I use deep frames, because I wanted to be sure of having enough room for colony buildup in a hive 4' long. That was about the maximum hive length that I could easily transport by myself when empty to set them up as I add to my yards. Longer ones are heavier and more awkward if you are not tall. :)
It takes 33 frames and is basically equivalent in volume to a 3-deep Lang. I can overwinter (or start from split) two hives (one in each end of the box) and add new hives as needed. A strong hive will grow to fill the entire space by June, at which point I am harvesting a few frames of honey most inspections. I have been splitting aggressively this year, so most of my hives are smallish (5-7 frames of brood, at least the same of stores, 1-3 of pollen) but have one last large round of brood being laid before shutdown in November.

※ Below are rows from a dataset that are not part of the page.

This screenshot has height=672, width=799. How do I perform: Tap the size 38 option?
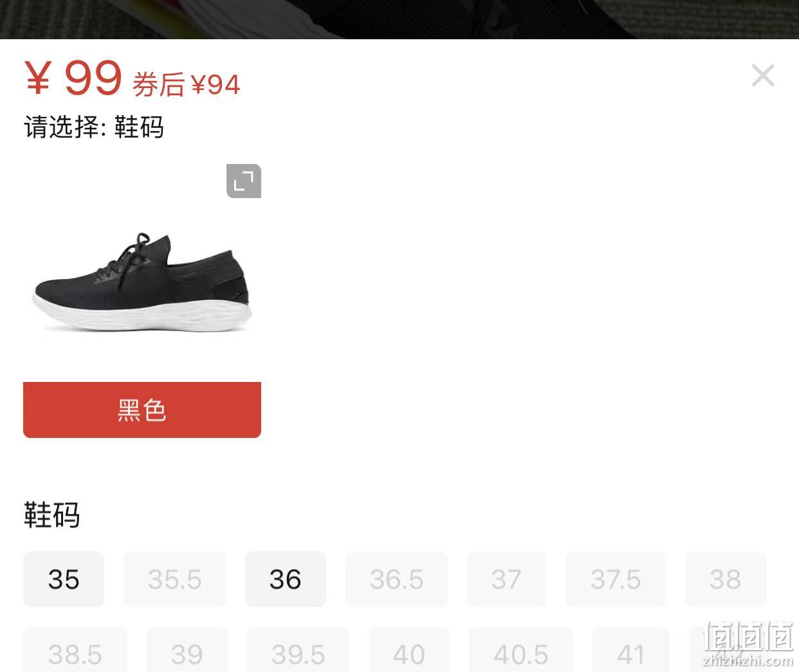click(726, 579)
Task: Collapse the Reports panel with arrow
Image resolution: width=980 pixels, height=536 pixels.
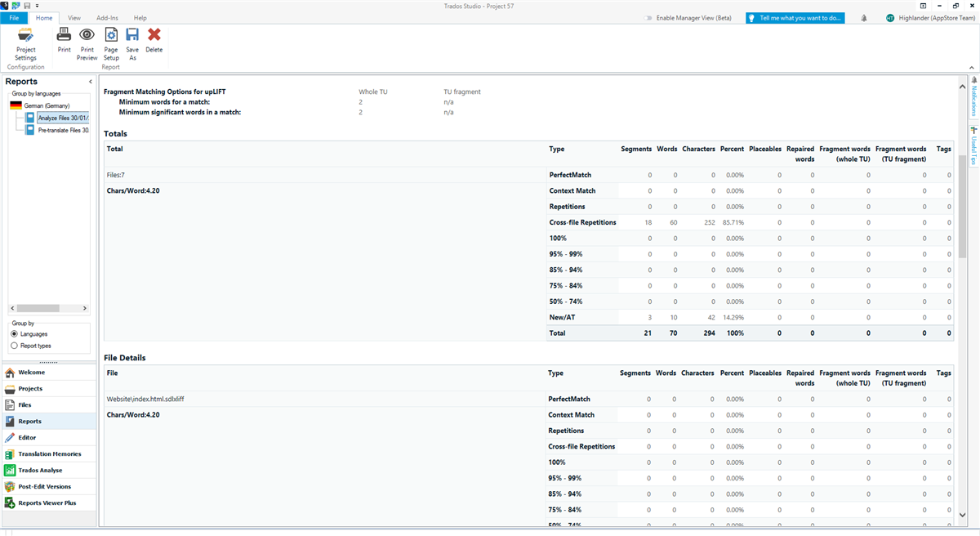Action: tap(90, 82)
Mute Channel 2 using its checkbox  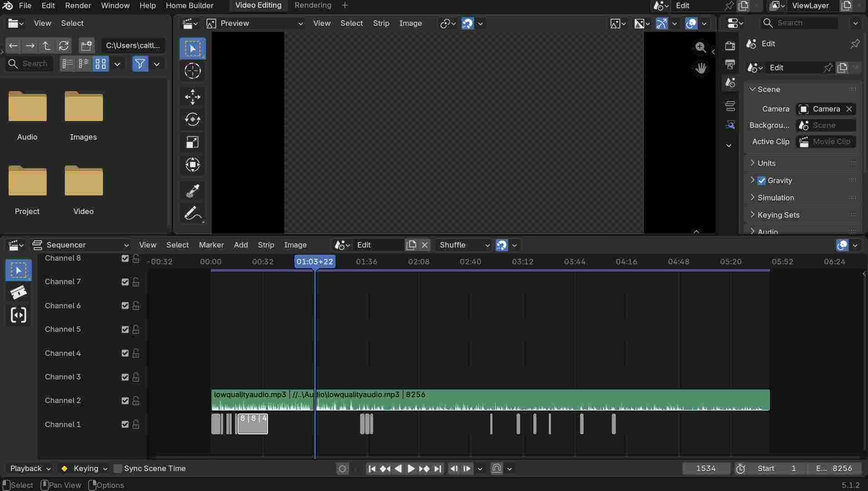click(x=125, y=401)
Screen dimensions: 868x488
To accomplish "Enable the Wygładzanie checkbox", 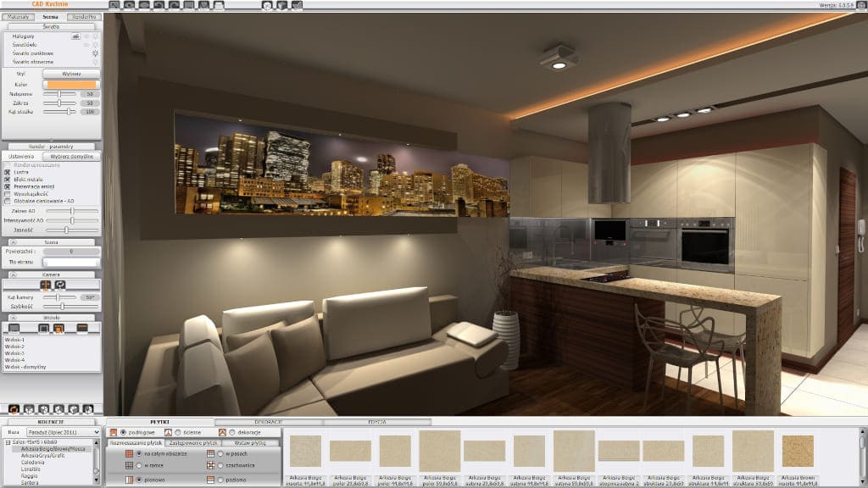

With medium frames, you might need to be somewhere where a smaller colony would still do well. If you are way up north and ordinarily need 4-6 medium boxes of stores to winter....hard to fit in a long. You could super the long hive in fall but that defeats the point of not lifting boxes a little bit. I am not dogmatic though. One thing I love about the long hive is how flexible it is in terms of how much space you have and when.
(For example I am going to try a two-queen system next year for fun with a colony in each end of the long hive working a common stack of supers in the middle. Will see if it works.)
My frames are foundationless, and I have never had any trouble with collapses in the hive (even with open screened bottoms and daytime temps in excess of 102F). Sometimes honeycomb has collapsed when I am bringing deep frames home in the car for harvest. It can take several months for the bees to attach comb on all sides in a deep frame, but it is plenty strong nonetheless.